An estimated 6 percent of adults in the United States are currently experiencing post-acute sequelae of COVID-19 (PASC), also known as “long COVID.” To treat the syndrome’s neurologic symptoms, some researchers are investigating transcranial direct current stimulation (tDCS), an experimental therapy that has been used successfully to mitigate cognitive, motor, speech, and mood problems that can occur in a wide range of neurologic and psychiatric conditions. To date, however, only a few small clinical trials of tDCS in patients with PASC have been completed.
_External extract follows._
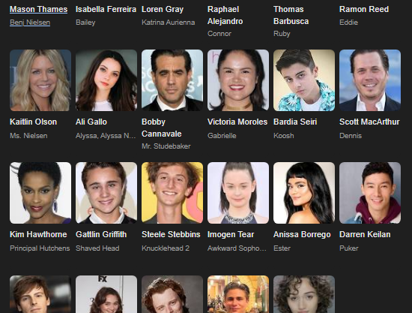Open Steele Stebbins' photo
Image resolution: width=412 pixels, height=313 pixels.
pyautogui.click(x=172, y=193)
The NIH recently launched a larger study that aims, in part, to clarify the method’s utility. The RECOVER-NEURO trial is testing tDCS alongside other interventions for cognitive dysfunction related to long COVID, including brain fog, memory deficits, and difficulties with attention and problem-solving.
“This is the first nationwide, controlled clinical trial to directly address PASC-mediated cognitive dysfunction.”
Leigh E. Charvet, PhD
The phase 2 clinical trial will evaluate a web-based brain training program, BrainHQ, both alone and in tandem with tDCS or PASC-Cognitive Recovery, a web-based goal-management training program for people with PASC. BrainHQ will also be tested against an active comparator (video games) and paired with sham tDCS using devices from the manufacturer.
These therapies will be administered via telehealth to patients across the United States under the supervision of co-principal investigator Leigh E. Charvet, PhD, director of the tDCS Program at NYU Langone Health and a leading researcher of tDCS’s potential for treating PASC. “This is the first nationwide, controlled clinical trial to directly address PASC-mediated cognitive dysfunction,” Dr. Charvet notes.
Applying Findings from Multiple Sclerosis
Over the past decade, Dr. Charvet has pioneered the use of home-based cognitive rehabilitation for patients with multiple sclerosis (MS). She was an early adopter of BrainHQ, whose efficacy she helped establish through clinical trials. Adding tDCS to that regimen, she found, significantly enhanced its cognitive impacts—a discovery that led her to shift her research focus to expanding the use of tDCS to reach patients at home through telehealth.
The method has shown promise for patients with MS, stroke, Parkinson’s disease, and many other conditions, improving cognitive and motor symptoms, for instance, and also as a treatment for depression. “Imaging studies show that functional targeting with tDCS can strengthen neuroplasticity and increase blood flow in the brain,” she explains. “This can translate to a wide range of clinical benefits.”
In 2019, Dr. Charvet began offering tDCS via telehealth to patients across the United States. The following year, when the COVID-19 pandemic struck, people with PASC started calling the clinic, asking if they could try tDCS. “They were just desperate for treatment,” Dr. Charvet recalls. She and her team worked with patients with PASC and their referring physicians to design remote treatment protocols, sparing COVID long-haulers—who were often experiencing severe debilitation—the necessity of office visits.
“Our goal is to provide patients with long COVID an accessible, evidence-based treatment approach that will improve their quality of life.”
Anecdotally, the initial results were promising. “Our patients told us they were getting better,” Dr. Charvet says. Since then, she and her team have expanded both the clinical tDCS Program and their research efforts.
Dr. Charvet has collaborated with colleagues at NYU Langone and elsewhere on preliminary studies of tDCS for PASC, which suggest that the method, paired with rehabilitation programs, can reduce fatigue and anxiety and improve cognitive functions in people with the syndrome. She also helped design the protocol for the RECOVER-NEURO trial—part of the NIH’s RECOVER initiative, which strives to understand the biological processes driving long COVID and to identify effective treatments. Colleague Stuart D. Katz, MD, director of NYU Langone’s heart failure program, is principal investigator of the RECOVER Clinical Science Core.
Seeking Answers with a Nationwide Trial
RECOVER-NEURO will enroll a target of 315 patients from centers across the United States to its five arms, Dr. Charvet says. Once enrolled, participants will be referred to NYU Langone, which will centrally deliver the interventions to patients at home using their established telehealth protocols. Each participant will have five, 30-minute telehealth sessions per week for 10 weeks. The trial’s primary objective is to evaluate each intervention’s effect on cognitive function versus a comparator.
“Our goal,” says Dr. Charvet, “is to be able to provide patients with long COVID an accessible, evidence-based treatment approach that will improve their quality of life and enable them to return to their responsibilities at home and at work.”